◆ Task requirements
Nothing outside the stretch is wanted. Repeat exactly the lines of the listing below from the one that contains "Irony (343, 2365)" through the one that contains "todays (150, 299)", both ends included.

◆ Records to process
┌──

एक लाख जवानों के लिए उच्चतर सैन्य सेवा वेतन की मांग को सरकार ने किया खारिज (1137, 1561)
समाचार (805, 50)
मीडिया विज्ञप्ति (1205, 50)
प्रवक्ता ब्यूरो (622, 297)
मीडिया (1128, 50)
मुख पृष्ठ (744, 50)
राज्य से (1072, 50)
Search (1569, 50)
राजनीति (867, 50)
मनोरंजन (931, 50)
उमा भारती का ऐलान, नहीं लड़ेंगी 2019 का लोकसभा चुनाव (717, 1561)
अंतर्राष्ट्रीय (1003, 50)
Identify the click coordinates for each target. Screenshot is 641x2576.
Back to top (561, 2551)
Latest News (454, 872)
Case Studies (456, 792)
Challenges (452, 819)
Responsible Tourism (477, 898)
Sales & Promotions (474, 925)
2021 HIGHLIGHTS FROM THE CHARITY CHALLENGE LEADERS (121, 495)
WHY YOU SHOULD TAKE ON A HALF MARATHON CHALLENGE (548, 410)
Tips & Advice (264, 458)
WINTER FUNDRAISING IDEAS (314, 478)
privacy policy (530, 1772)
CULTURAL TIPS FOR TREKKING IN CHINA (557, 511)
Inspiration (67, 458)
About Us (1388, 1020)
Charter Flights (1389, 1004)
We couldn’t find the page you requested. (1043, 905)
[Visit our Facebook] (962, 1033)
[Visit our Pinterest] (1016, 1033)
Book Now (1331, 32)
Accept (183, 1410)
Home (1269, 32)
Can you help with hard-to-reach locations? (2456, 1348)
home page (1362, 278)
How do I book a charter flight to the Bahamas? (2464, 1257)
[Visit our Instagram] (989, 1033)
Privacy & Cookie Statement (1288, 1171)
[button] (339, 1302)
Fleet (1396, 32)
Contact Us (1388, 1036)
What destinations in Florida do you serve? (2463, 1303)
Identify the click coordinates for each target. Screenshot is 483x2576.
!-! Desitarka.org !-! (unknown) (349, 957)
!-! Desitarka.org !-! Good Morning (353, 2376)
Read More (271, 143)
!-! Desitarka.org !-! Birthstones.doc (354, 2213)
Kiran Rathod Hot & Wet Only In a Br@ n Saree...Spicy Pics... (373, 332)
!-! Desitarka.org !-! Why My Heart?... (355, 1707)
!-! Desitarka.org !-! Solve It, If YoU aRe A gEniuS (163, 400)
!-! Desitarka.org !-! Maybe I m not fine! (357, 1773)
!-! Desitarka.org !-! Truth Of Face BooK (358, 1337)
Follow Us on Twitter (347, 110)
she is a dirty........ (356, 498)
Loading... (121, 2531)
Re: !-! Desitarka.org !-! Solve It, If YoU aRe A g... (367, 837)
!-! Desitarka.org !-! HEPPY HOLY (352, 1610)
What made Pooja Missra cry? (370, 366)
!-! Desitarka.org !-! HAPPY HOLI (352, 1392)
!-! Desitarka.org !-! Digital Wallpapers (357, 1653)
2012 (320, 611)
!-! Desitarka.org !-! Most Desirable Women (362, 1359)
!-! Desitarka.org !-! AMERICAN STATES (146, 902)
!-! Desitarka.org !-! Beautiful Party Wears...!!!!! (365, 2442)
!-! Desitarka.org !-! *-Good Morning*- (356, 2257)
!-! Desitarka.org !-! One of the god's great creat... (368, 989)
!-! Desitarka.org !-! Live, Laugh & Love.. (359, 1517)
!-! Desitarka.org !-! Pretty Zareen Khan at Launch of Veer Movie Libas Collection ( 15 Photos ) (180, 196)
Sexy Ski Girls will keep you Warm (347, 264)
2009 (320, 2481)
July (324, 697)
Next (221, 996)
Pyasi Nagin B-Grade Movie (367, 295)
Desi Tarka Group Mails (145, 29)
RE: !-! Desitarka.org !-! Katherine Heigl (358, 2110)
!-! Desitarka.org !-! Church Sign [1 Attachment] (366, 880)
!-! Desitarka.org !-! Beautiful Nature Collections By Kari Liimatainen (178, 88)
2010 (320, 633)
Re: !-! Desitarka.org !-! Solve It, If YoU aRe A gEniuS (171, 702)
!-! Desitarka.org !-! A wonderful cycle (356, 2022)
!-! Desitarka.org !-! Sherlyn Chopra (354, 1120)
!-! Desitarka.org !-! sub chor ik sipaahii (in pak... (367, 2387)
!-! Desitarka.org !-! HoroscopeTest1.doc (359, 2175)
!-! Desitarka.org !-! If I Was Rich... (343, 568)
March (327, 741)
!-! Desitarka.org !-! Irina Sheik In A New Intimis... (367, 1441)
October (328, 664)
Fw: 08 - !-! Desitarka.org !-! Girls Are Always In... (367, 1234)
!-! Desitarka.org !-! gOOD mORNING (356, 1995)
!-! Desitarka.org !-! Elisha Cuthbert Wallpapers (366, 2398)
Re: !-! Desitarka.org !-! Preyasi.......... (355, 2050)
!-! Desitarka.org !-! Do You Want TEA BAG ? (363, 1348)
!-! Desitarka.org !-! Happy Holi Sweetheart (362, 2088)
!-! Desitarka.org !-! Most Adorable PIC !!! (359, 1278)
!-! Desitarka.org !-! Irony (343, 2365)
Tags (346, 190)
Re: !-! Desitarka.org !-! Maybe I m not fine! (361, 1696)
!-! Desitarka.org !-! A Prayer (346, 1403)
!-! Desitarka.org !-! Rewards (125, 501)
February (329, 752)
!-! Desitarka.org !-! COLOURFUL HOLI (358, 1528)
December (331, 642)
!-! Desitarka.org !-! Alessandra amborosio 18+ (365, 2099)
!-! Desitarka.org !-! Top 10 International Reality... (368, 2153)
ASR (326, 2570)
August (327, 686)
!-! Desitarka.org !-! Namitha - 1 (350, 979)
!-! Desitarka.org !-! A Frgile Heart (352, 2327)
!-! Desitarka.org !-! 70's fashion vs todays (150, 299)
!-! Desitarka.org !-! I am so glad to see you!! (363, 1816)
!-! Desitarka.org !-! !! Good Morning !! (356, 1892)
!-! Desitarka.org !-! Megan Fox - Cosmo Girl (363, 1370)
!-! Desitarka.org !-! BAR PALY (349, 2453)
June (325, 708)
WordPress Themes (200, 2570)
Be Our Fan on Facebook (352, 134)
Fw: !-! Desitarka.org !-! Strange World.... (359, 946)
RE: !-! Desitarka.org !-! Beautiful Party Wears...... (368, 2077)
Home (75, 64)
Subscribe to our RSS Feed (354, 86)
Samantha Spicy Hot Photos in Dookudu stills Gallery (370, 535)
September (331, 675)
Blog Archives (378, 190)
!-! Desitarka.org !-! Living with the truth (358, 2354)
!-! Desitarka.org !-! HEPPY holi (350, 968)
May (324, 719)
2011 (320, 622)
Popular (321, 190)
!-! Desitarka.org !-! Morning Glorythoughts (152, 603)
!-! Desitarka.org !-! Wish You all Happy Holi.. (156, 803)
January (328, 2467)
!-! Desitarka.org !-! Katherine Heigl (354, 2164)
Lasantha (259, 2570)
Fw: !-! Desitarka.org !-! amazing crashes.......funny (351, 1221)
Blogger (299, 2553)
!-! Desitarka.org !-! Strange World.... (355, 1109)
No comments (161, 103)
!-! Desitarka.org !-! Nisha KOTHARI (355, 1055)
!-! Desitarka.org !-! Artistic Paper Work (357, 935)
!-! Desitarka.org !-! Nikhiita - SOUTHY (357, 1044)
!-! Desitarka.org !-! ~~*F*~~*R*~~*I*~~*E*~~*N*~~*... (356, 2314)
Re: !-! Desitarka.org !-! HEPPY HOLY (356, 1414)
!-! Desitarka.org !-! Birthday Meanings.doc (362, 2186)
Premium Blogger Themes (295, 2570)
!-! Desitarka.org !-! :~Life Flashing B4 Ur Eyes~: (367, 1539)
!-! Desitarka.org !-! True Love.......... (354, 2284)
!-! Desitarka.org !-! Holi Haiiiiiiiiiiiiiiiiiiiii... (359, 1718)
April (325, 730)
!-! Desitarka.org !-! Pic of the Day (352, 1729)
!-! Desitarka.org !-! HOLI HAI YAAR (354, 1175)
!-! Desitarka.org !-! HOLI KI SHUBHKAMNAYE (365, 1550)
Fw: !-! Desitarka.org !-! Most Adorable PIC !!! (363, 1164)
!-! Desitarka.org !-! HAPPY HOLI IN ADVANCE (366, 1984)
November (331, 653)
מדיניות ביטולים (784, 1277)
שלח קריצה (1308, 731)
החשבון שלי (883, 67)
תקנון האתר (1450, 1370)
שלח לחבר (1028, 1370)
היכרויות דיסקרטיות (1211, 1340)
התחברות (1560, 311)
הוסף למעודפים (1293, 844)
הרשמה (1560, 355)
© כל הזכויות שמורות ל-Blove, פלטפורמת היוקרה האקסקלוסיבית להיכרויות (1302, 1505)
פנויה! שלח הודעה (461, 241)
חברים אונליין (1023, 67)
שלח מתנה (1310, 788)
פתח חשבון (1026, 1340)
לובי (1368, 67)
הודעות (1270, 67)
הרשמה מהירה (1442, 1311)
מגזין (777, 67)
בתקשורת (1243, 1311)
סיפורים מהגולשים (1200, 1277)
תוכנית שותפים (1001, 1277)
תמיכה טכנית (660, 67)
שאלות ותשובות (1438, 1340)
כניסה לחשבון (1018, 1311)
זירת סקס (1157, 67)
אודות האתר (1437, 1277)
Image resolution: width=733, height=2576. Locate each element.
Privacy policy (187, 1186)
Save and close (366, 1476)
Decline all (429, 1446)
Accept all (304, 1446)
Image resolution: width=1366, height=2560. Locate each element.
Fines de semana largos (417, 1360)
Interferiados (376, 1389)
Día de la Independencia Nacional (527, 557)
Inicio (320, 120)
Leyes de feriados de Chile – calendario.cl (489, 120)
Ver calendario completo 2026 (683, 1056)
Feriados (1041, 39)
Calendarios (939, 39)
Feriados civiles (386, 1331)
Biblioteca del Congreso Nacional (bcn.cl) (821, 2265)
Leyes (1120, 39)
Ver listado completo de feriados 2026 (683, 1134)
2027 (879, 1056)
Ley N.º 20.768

└──

◆ Task answer
!-! Desitarka.org !-! Irony (343, 2365)
Tags (346, 190)
Re: !-! Desitarka.org !-! Maybe I m not fine! (361, 1696)
!-! Desitarka.org !-! A Prayer (346, 1403)
!-! Desitarka.org !-! Rewards (125, 501)
February (329, 752)
!-! Desitarka.org !-! COLOURFUL HOLI (358, 1528)
December (331, 642)
!-! Desitarka.org !-! Alessandra amborosio 18+ (365, 2099)
!-! Desitarka.org !-! Top 10 International Reality... (368, 2153)
ASR (326, 2570)
August (327, 686)
!-! Desitarka.org !-! Namitha - 1 (350, 979)
!-! Desitarka.org !-! A Frgile Heart (352, 2327)
!-! Desitarka.org !-! 70's fashion vs todays (150, 299)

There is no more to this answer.